[begin SUPPLIED TEXT]
Halloween: Scary Fun or Just Plain Scary?
Paula Statman, M.S.S.W.
I am going to dispel some myths and misinformation that may be fueling your fears and making your job harder especially around Halloween, when your kids want to have some good, scary fun.
Myths, Memories, and Realities
You aren’t alone if you believe that the world is more dangerous today than when you were a child. But, the fact is many of the problems we have now we had thirty years ago. The biggest difference is that today we get bombarded with bad news and it takes a cumulative toll on our peace of mind. This constant barrage of upsetting news causes us to develop an increasingly vulnerable outlook about our ability to keep our kids safe.
Also, you may be grieving over the fact that your children will not have the same “carefree” childhood you had. As children, many of us felt securely anchored in our community and in our neighborhoods. We felt free to cut through backyards, stay out until dark, and horror of horrors, accept homemade unwrapped treats on Halloween!
Today we raise our children with more restrictions, structure and supervision than we grew up with. We enroll our children in supervised after-school activities. We impose strict curfews, forbid them from playing outside after dark and require them to check in regularly when they are off with friends. Childhoods now — urban, suburban or rural — are neither the childhoods we had, nor the childhoods we would have invented for our children.
Prepare Don’t Scare Your Kids
If you were raised on warnings and scare tactics, you may believe the false wisdom that it’s important to “scare some sense” in to your kids. The opposite is true. Fear disables kids. It prevents them from thinking on their feet, from judging a situation accurately and from acting in self-protectively. You empower children by teaching them exactly what to do, not by warning them about what could happen if they disobey you or use poor judgment.
Recognize the difference between what children need to learn and what you think you need to tell them. Leave your fears, bad experiences, and our old wounds out of the lesson. Share those with a supportive adult.
There are an endless number of things you can worry about today. But, you shouldn’t teach your kids what you are worried about. The amount of time they will actually listen to you is too short for you to fill it with your fears.
[end SUPPLIED TEXT]
• _REQUESTS_:
A – Revise the Halloween article from the words "Paula Statman, M.S.S.W." through the words "good, scary fun.", putting "half-truths" wherever "misinformation" appears.
B – Pick up the Halloween article after its final sentence and keep writing it.
[begin SUPPLIED MATERIAL]
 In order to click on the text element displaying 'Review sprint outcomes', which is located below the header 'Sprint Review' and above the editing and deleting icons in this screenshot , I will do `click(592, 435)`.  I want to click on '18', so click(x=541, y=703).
[end SUPPLIED MATERIAL]
• _FINAL RESULTS_:
A –
Paula Statman, M.S.S.W.
I am going to dispel some myths and half-truths that may be fueling your fears and making your job harder especially around Halloween, when your kids want to have some good, scary fun.

B –
Protecting Kids Today
Protecting our children today means being more active in helping kids learn how to gauge what's safe. But it doesn’t mean hovering over them. We protect them by using age appropriate expectations and by taking into account their strengths and their vulnerabilities. We also protect them by setting limits, supervising them, and making sure they can successfully deal with potential problems before we say “yes.”
To keep your children safe on Halloween:
- Protect them from situations beyond their abilities. For example, young children shouldn’t be expected to navigate the streets without an adult supervising them. Older siblings are not a good substitute for a parent on Halloween. Most prefer to be with their friends that night and should be allowed to do that if they can behave responsibly.
- Prepare them for situations before they are expected to deal with them. Discuss Halloween safety tips with all of your children, no matter what age they are. Emphasize tips that are especially important in your neighborhood or that were a challenge last year. Get your kids’ agreement that they will follow the safety rules.
- Observe and talk about and situations you encounter. If you are supervising your children on Halloween night, think of it as a practice session and use the many teachable moments that come up. For example, point out safe and unsafe behavior when you see it, whether it is kids crossing the street or navigating the sidewalks in costumes that limit their vision. Explain that only on Halloween night can children accept candy from people they don’t know. The possibilities are endless and you can point out safety behavior without putting a damper on your kids’ fun.
So, how do you face your fears on Halloween and every other day of the year? By walking that thin and important line between exposing children to life's possibilities and protecting them from life's burdens. Yes, you need to see your neighborhoods and streets for what they are and prepare your children to navigate them safely. But, don’t scare your kids about Halloween. Leave that to the ghosts and goblins they meet along their trick-or-treat route.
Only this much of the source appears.